→ **Exercise**
Transcribe the data as written, minus images.

→ **Collected data entries**
------------------------------------------------------------------------

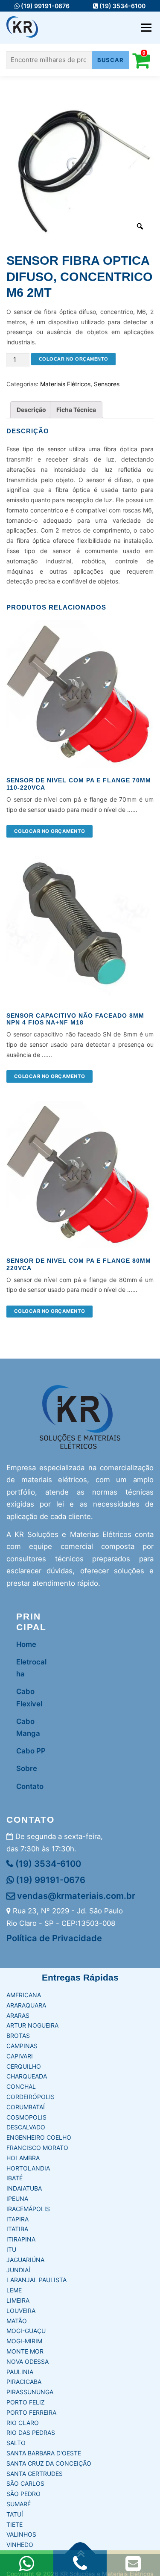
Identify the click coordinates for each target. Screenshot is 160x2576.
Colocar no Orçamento (73, 358)
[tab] (31, 409)
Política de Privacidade (54, 1938)
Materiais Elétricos (65, 384)
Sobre (26, 1768)
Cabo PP (31, 1751)
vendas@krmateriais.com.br (75, 1895)
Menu (146, 27)
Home (26, 1644)
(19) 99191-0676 (45, 5)
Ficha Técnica (76, 409)
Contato (30, 1786)
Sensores (106, 384)
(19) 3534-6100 (121, 5)
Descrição (31, 409)
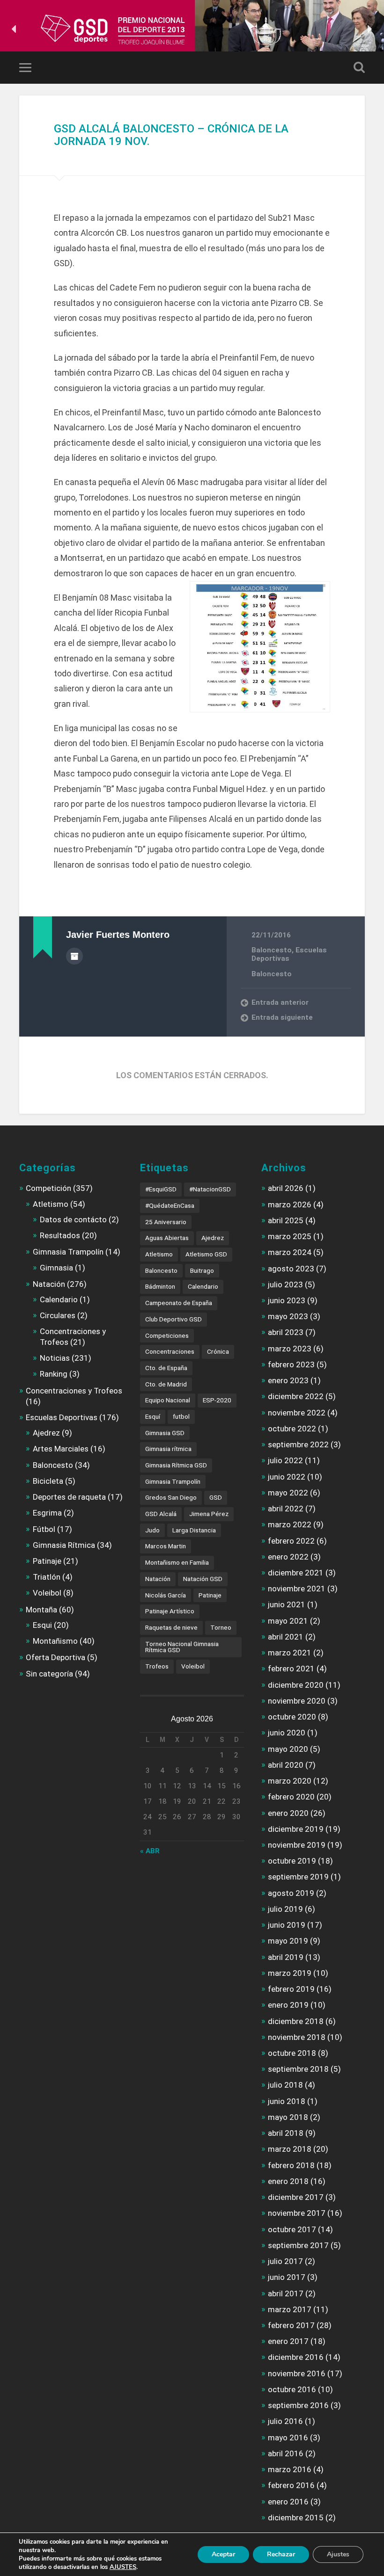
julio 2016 (285, 2421)
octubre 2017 (292, 2229)
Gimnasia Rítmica (64, 1545)
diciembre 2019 (296, 1829)
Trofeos (157, 1666)
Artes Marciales (61, 1448)
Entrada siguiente (282, 1017)
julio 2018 (285, 2085)
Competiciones (167, 1335)
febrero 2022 (291, 1541)
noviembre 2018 (296, 2037)
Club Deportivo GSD (173, 1319)
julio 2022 (285, 1460)
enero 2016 (288, 2501)
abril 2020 (285, 1765)
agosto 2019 (291, 1893)
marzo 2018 (289, 2149)
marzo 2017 (289, 2309)
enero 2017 (288, 2341)
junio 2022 (286, 1476)
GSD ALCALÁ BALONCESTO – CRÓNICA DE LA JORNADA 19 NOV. (171, 135)
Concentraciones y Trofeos (74, 1390)
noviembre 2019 (296, 1845)
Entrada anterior (280, 1002)
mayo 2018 (288, 2117)
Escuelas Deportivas (289, 954)
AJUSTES (123, 2567)
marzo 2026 (289, 1204)
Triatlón (46, 1577)
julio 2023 (285, 1284)
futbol (181, 1416)
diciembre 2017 (296, 2197)
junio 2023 (286, 1300)
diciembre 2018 (296, 2021)
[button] (14, 29)
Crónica (218, 1351)
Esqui (42, 1625)
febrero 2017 (291, 2325)
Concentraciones (169, 1351)
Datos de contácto (73, 1219)
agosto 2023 (291, 1268)
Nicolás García (165, 1595)
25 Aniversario (165, 1222)
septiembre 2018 (298, 2069)
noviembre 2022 (296, 1412)
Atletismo (50, 1204)
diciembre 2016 (296, 2357)
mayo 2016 (288, 2437)
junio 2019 (286, 1925)
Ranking (53, 1374)
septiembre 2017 (298, 2245)
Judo (152, 1530)
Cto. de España (166, 1367)
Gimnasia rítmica (168, 1448)
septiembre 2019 (298, 1876)
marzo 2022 (289, 1524)
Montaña (41, 1609)
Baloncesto (271, 950)
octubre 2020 (292, 1716)
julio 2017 (285, 2261)
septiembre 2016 (298, 2405)
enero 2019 (288, 2005)
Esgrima (47, 1512)
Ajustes (338, 2554)
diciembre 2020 (296, 1685)
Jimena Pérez (209, 1513)
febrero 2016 (291, 2485)
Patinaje (47, 1561)
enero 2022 (288, 1556)
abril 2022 (285, 1508)
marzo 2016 (289, 2469)
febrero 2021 (291, 1668)
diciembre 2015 (296, 2517)
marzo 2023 (289, 1348)
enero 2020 (288, 1813)
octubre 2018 (292, 2053)
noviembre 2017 (296, 2213)
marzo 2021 (289, 1652)
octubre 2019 (292, 1860)
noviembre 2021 (296, 1588)
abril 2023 (285, 1332)
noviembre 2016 (296, 2373)
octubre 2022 (292, 1428)
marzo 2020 (289, 1780)
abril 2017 (285, 2293)
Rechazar (281, 2554)
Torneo (220, 1627)
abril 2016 (285, 2453)
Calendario (59, 1299)
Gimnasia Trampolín (68, 1251)
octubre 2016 (292, 2389)
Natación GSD (202, 1578)
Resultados (60, 1235)
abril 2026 (285, 1188)
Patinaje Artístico (169, 1611)
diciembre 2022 (296, 1396)
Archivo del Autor (74, 956)
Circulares (57, 1315)
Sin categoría (49, 1673)
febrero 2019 (291, 1989)
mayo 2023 (288, 1316)
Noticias (55, 1358)
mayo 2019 (288, 1940)
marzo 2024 (289, 1252)
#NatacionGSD (210, 1189)
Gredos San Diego (171, 1497)
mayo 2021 (288, 1620)
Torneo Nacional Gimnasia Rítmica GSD (182, 1647)
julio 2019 (285, 1909)
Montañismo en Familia (177, 1562)
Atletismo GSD (206, 1254)
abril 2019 (285, 1957)
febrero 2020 (291, 1796)
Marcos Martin (165, 1546)
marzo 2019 (289, 1973)
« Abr (150, 1851)
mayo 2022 (288, 1492)
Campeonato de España (178, 1302)
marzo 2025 (289, 1236)
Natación (49, 1284)
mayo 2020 (288, 1749)
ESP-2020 (217, 1400)
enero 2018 (288, 2181)
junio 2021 (286, 1604)
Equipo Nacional (167, 1400)
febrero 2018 (291, 2165)
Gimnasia (56, 1267)
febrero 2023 (291, 1364)
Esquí (152, 1416)
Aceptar (223, 2554)
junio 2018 (286, 2101)
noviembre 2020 (296, 1700)
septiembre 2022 (298, 1444)
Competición (48, 1188)
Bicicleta (48, 1481)
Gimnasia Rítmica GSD (176, 1465)
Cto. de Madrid (166, 1384)
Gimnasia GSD (165, 1433)
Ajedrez (46, 1432)
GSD (215, 1497)
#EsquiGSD (161, 1189)
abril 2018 (285, 2133)
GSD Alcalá (161, 1513)
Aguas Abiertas (167, 1237)
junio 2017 (286, 2277)
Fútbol (44, 1529)
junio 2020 (286, 1732)
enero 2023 (288, 1380)
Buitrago (202, 1270)
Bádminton (160, 1286)
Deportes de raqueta (69, 1497)
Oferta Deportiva (55, 1657)
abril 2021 (285, 1636)
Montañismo (55, 1641)
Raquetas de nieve (171, 1627)
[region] (192, 29)
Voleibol (47, 1592)
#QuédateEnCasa (169, 1205)
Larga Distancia (194, 1530)
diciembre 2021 (296, 1572)
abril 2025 (285, 1220)
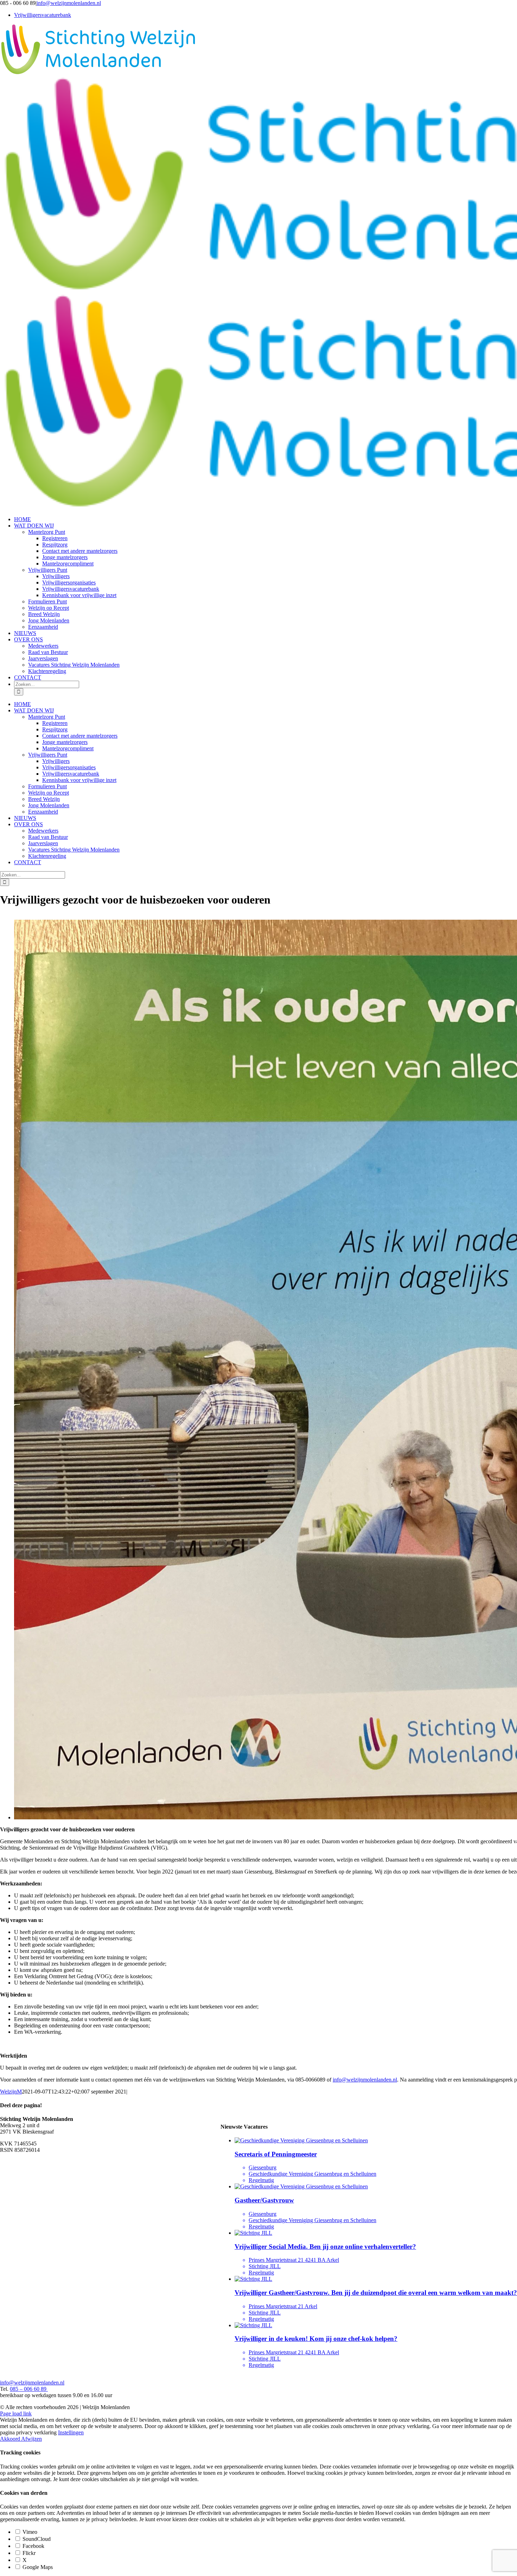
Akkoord (10, 2439)
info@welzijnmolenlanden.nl (69, 3)
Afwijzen (31, 2439)
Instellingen (71, 2432)
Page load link (16, 2413)
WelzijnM (11, 2092)
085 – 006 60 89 (29, 2389)
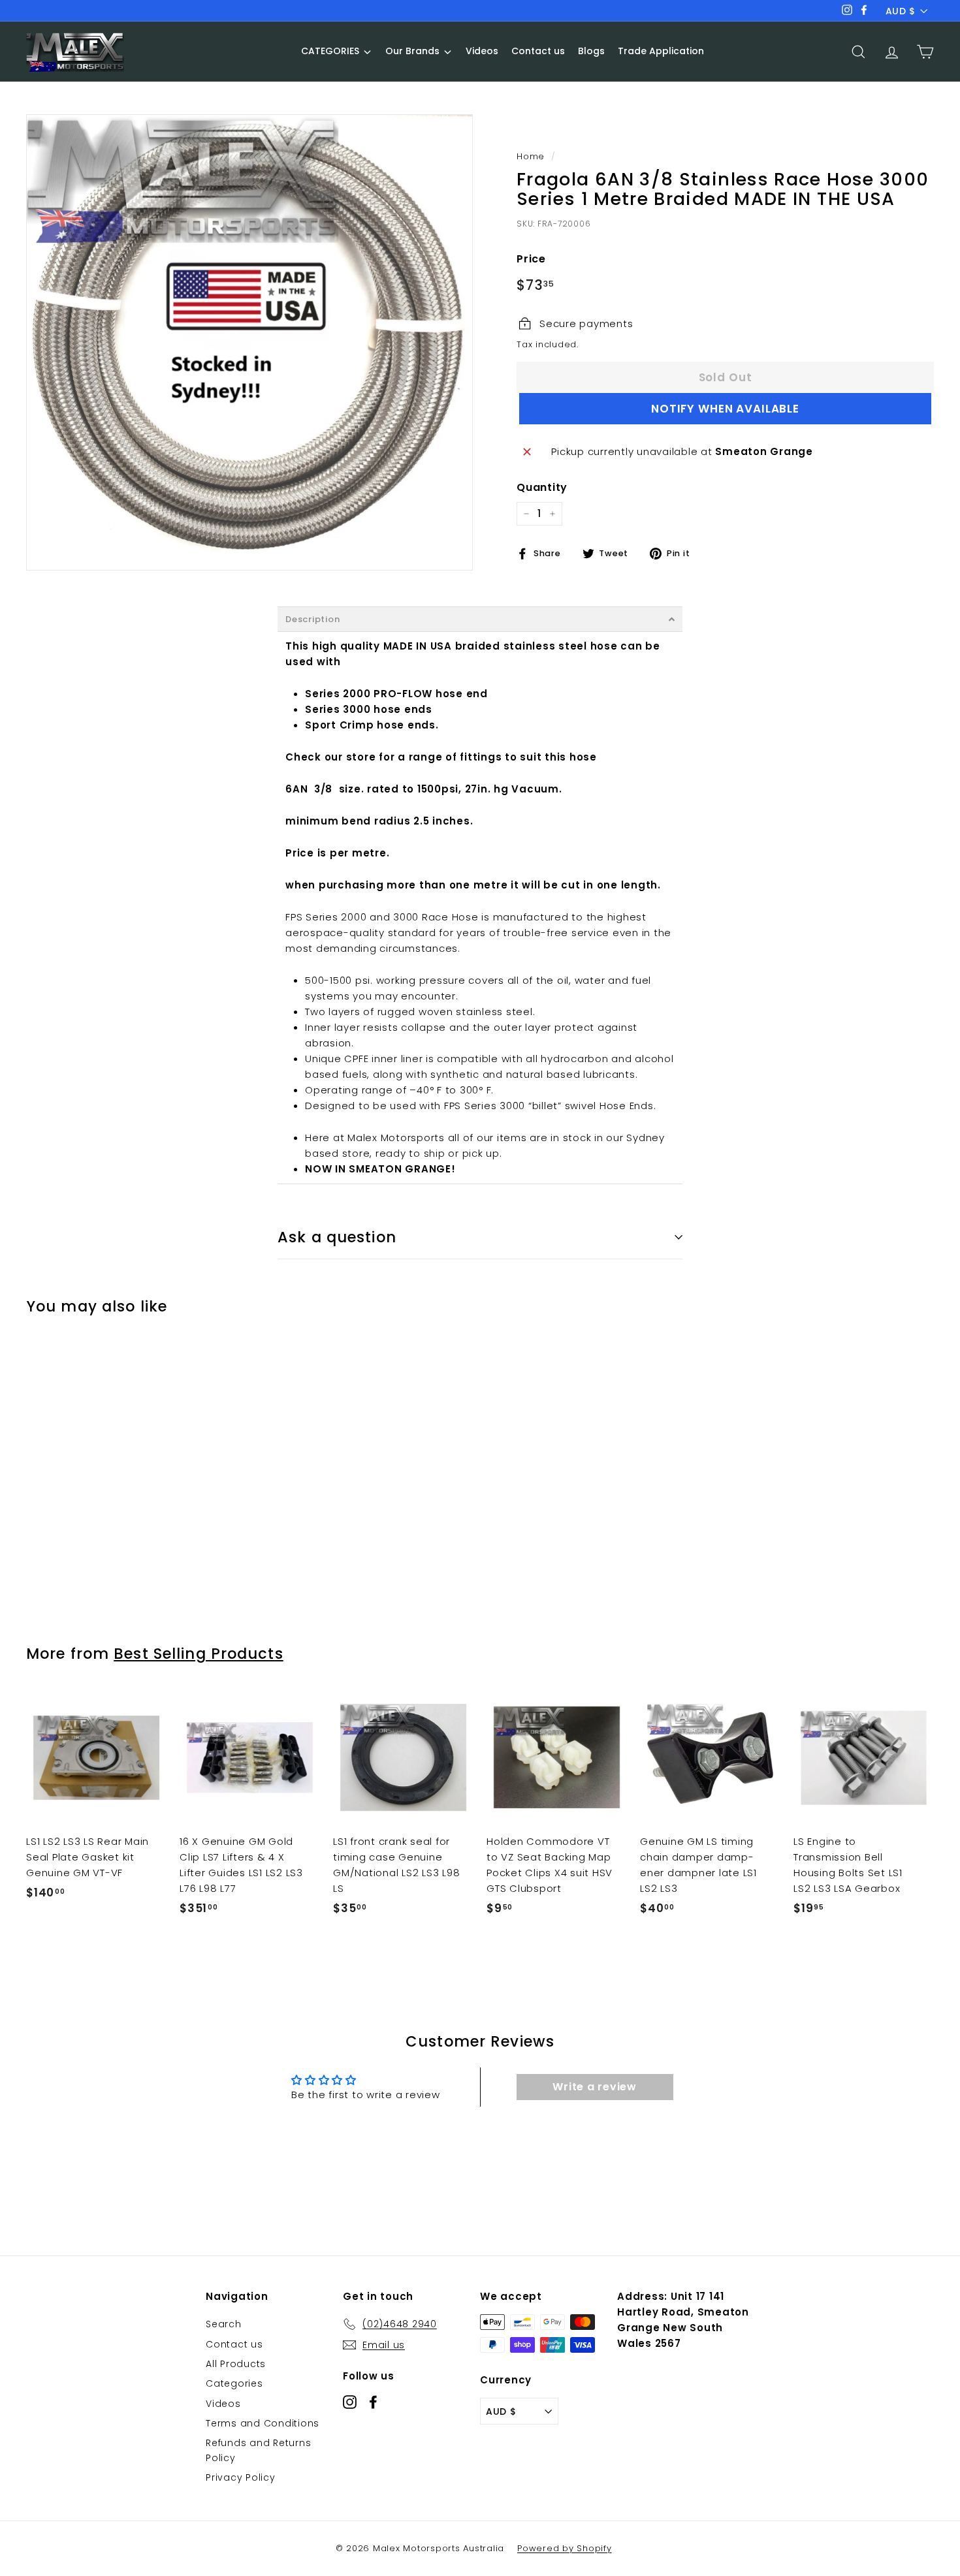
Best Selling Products (198, 1653)
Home (531, 156)
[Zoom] (249, 342)
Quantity (542, 487)
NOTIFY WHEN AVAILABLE (725, 408)
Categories (234, 2383)
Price (531, 258)
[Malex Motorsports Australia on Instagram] (350, 2401)
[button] (480, 619)
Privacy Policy (241, 2477)
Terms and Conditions (262, 2423)
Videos (223, 2403)
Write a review (594, 2086)
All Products (236, 2363)
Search (224, 2324)
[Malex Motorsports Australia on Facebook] (373, 2401)
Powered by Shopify (564, 2548)
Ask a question (337, 1237)
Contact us (234, 2344)
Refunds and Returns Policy (258, 2450)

------------------------------------------------------------------------

→ **Task result**
Identify the click coordinates for each target. Screenshot is 160x2576.
Colocar no Orçamento (73, 358)
[tab] (31, 409)
Política de Privacidade (54, 1938)
Materiais Elétricos (65, 384)
Sobre (26, 1768)
Cabo PP (31, 1751)
vendas@krmateriais.com.br (75, 1895)
Menu (146, 27)
Home (26, 1644)
(19) 99191-0676 (45, 5)
Ficha Técnica (76, 409)
Contato (30, 1786)
Sensores (106, 384)
(19) 3534-6100 (121, 5)
Descrição (31, 409)
julio 2016 (285, 2421)
octubre 2017 (292, 2229)
Gimnasia Rítmica (64, 1545)
diciembre 2019 (296, 1829)
Trofeos (157, 1666)
Artes Marciales (61, 1448)
Entrada siguiente (282, 1017)
julio 2018 (285, 2085)
Competiciones (167, 1335)
febrero 2022 (291, 1541)
noviembre 2018 (296, 2037)
Club Deportivo GSD (173, 1319)
julio 2022 (285, 1460)
enero 2016 (288, 2501)
abril 2020 (285, 1765)
agosto 2019 (291, 1893)
marzo 2018 (289, 2149)
marzo 2017 (289, 2309)
enero 2017 (288, 2341)
junio 2022 (286, 1476)
GSD ALCALÁ BALONCESTO – CRÓNICA DE LA JORNADA 19 NOV. (171, 135)
Concentraciones y Trofeos (74, 1390)
noviembre 2019 (296, 1845)
Entrada anterior (280, 1002)
mayo 2018 (288, 2117)
Escuelas Deportivas (289, 954)
AJUSTES (123, 2567)
marzo 2026 (289, 1204)
Triatlón (46, 1577)
julio 2023 (285, 1284)
futbol (181, 1416)
diciembre 2017 (296, 2197)
junio 2023 (286, 1300)
diciembre 2018 (296, 2021)
[button] (14, 29)
Crónica (218, 1351)
Esqui (42, 1625)
febrero 2017 (291, 2325)
Concentraciones (169, 1351)
Datos de contácto (73, 1219)
agosto 2023 (291, 1268)
Nicolás García (165, 1595)
25 Aniversario (165, 1222)
septiembre 2018 (298, 2069)
noviembre 2022 (296, 1412)
Atletismo (50, 1204)
diciembre 2016 (296, 2357)
mayo 2016 (288, 2437)
junio 2019 (286, 1925)
Ranking (53, 1374)
septiembre 2017 (298, 2245)
Judo (152, 1530)
Cto. de España (166, 1367)
Gimnasia rítmica (168, 1448)
septiembre 2019 (298, 1876)
marzo 2022 (289, 1524)
Montaña (41, 1609)
Baloncesto (271, 950)
octubre 2020 (292, 1716)
julio 2017 (285, 2261)
septiembre 2016 (298, 2405)
enero 2019 (288, 2005)
Esgrima (47, 1512)
Ajustes (338, 2554)
diciembre 2020 (296, 1685)
Jimena Pérez (209, 1513)
febrero 2016 (291, 2485)
Patinaje (47, 1561)
enero 2022 (288, 1556)
abril 2022 (285, 1508)
marzo 2016 (289, 2469)
febrero 2021 (291, 1668)
diciembre 2015 (296, 2517)
marzo 2023 (289, 1348)
enero 2020 (288, 1813)
octubre 2018 (292, 2053)
noviembre 2017 (296, 2213)
marzo 2021 (289, 1652)
octubre 2019 (292, 1860)
noviembre 2021 (296, 1588)
abril 2023 (285, 1332)
noviembre 2016 (296, 2373)
octubre 2022 (292, 1428)
marzo 2020 (289, 1780)
abril 2017 (285, 2293)
Rechazar (281, 2554)
Torneo (220, 1627)
abril 2016 (285, 2453)
Calendario (59, 1299)
Gimnasia Trampolín (68, 1251)
octubre 2016 (292, 2389)
Natación GSD (202, 1578)
Resultados (60, 1235)
abril 2026 (285, 1188)
Patinaje Artístico (169, 1611)
diciembre 2022 (296, 1396)
Archivo del Autor (74, 956)
Circulares (57, 1315)
Sin categoría (49, 1673)
febrero 2019 (291, 1989)
mayo 2023 (288, 1316)
Noticias (55, 1358)
mayo 2019 (288, 1940)
marzo 2024 (289, 1252)
#NatacionGSD (210, 1189)
Gredos San Diego (171, 1497)
mayo 2021 (288, 1620)
Torneo Nacional Gimnasia Rítmica GSD (182, 1647)
julio 2019 (285, 1909)
Montañismo en Familia (177, 1562)
Atletismo GSD (206, 1254)
abril 2019 (285, 1957)
febrero 2020 (291, 1796)
Marcos Martin (165, 1546)
marzo 2019 (289, 1973)
« Abr (150, 1851)
mayo 2022 (288, 1492)
Campeonato de España (178, 1302)
marzo 2025 (289, 1236)
Natación (49, 1284)
mayo 2020 (288, 1749)
ESP-2020 (217, 1400)
enero 2018 (288, 2181)
junio 2021 (286, 1604)
Equipo Nacional (167, 1400)
febrero 2018 (291, 2165)
Gimnasia (56, 1267)
febrero 2023 (291, 1364)
Esquí (152, 1416)
Aceptar (223, 2554)
junio 2018 (286, 2101)
noviembre 2020 (296, 1700)
septiembre 2022 (298, 1444)
Competición (48, 1188)
Bicicleta (48, 1481)
Gimnasia Rítmica GSD (176, 1465)
Cto. de Madrid (166, 1384)
Gimnasia GSD (165, 1433)
Ajedrez (46, 1432)
GSD (215, 1497)
#EsquiGSD (161, 1189)
abril 2018 (285, 2133)
GSD Alcalá (161, 1513)
Aguas Abiertas (167, 1237)
junio 2017 (286, 2277)
Fútbol (44, 1529)
junio 2020 (286, 1732)
enero 2023 (288, 1380)
Buitrago (202, 1270)
Bádminton (160, 1286)
Deportes de raqueta (69, 1497)
Oferta Deportiva (55, 1657)
abril 2021 (285, 1636)
Montañismo (55, 1641)
Raquetas de nieve (171, 1627)
[region] (192, 29)
Voleibol (47, 1592)
#QuédateEnCasa (169, 1205)
Larga Distancia (194, 1530)
diciembre 2021 (296, 1572)
abril 2025 (285, 1220)
Akkoord (10, 2439)
info@welzijnmolenlanden.nl (69, 3)
Afwijzen (31, 2439)
Instellingen (71, 2432)
Page load link (16, 2413)
WelzijnM (11, 2092)
085 – 006 60 89 (29, 2389)
Best Selling Products (198, 1653)
Home (531, 156)
[Zoom] (249, 342)
Quantity (542, 487)
NOTIFY WHEN AVAILABLE (725, 408)
Categories (234, 2383)
Price (531, 258)
[Malex Motorsports Australia on Instagram] (350, 2401)
[button] (480, 619)
Privacy Policy (241, 2477)
Terms and Conditions (262, 2423)
Videos (223, 2403)
Write a review (594, 2086)
All Products (236, 2363)
Search (224, 2324)
[Malex Motorsports Australia on Facebook] (373, 2401)
Powered by Shopify (564, 2548)
Ask a question (337, 1237)
Contact us (234, 2344)
Refunds and Returns Policy (258, 2450)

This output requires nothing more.